| EXERCISE OBJECTIVE |
Your answer must be an exact repeat of the lines from the one containing "Task: Expand the arrow next to Learn" through the last line of the records, both included, with no pictures.

====== SUPPLIED MATERIAL ======

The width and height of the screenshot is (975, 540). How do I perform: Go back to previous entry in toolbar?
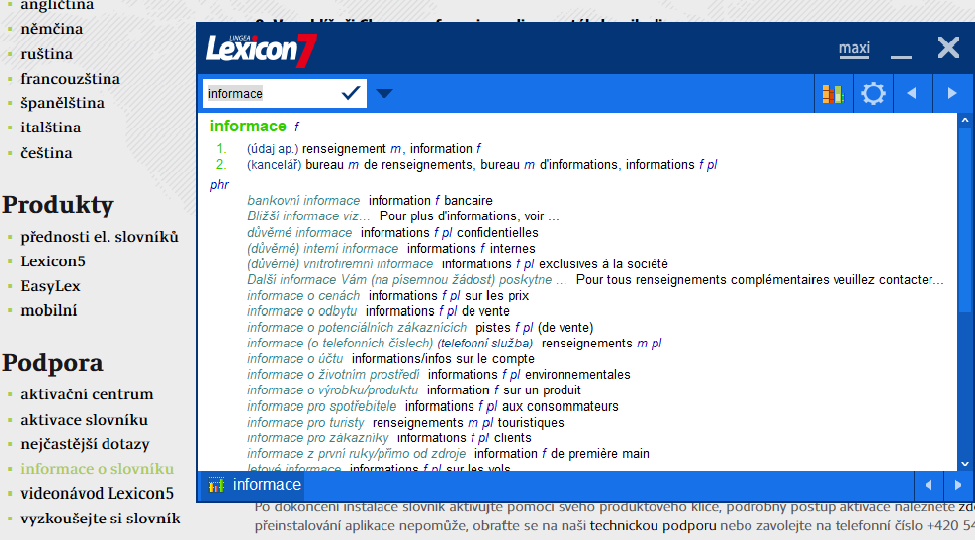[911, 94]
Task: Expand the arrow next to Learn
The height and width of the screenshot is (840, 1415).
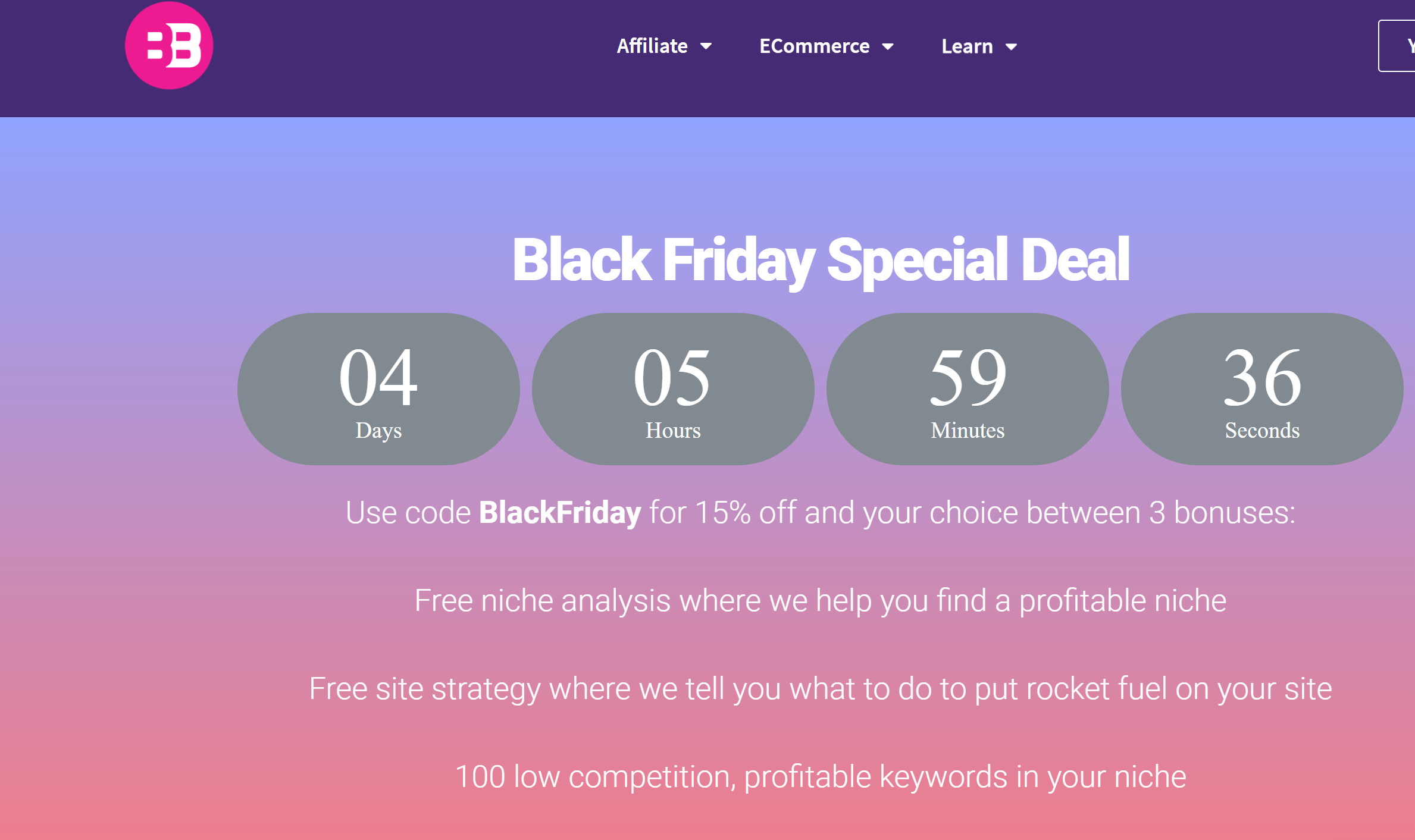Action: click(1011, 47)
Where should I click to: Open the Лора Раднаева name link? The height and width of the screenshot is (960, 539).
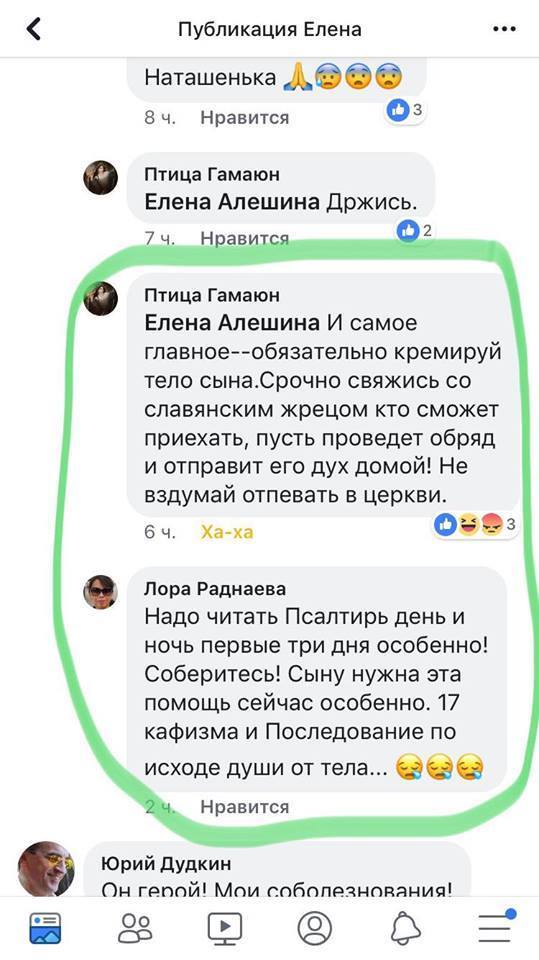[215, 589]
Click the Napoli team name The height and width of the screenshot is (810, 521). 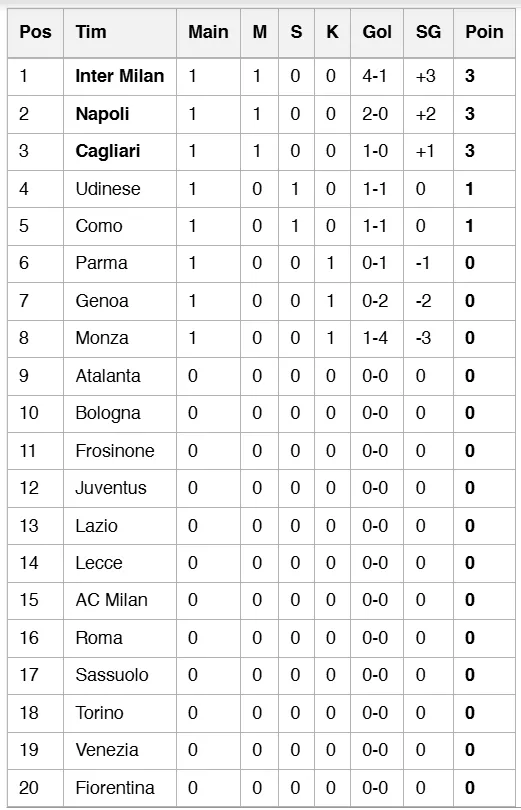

======

| SOLUTION FOR THIS TASK |
Task: Expand the arrow next to Learn
The height and width of the screenshot is (840, 1415).
Action: click(1011, 47)
Where should I click to: Open the Лора Раднаева name link? The height and width of the screenshot is (960, 539).
[215, 589]
Click the Napoli team name The height and width of the screenshot is (810, 521). 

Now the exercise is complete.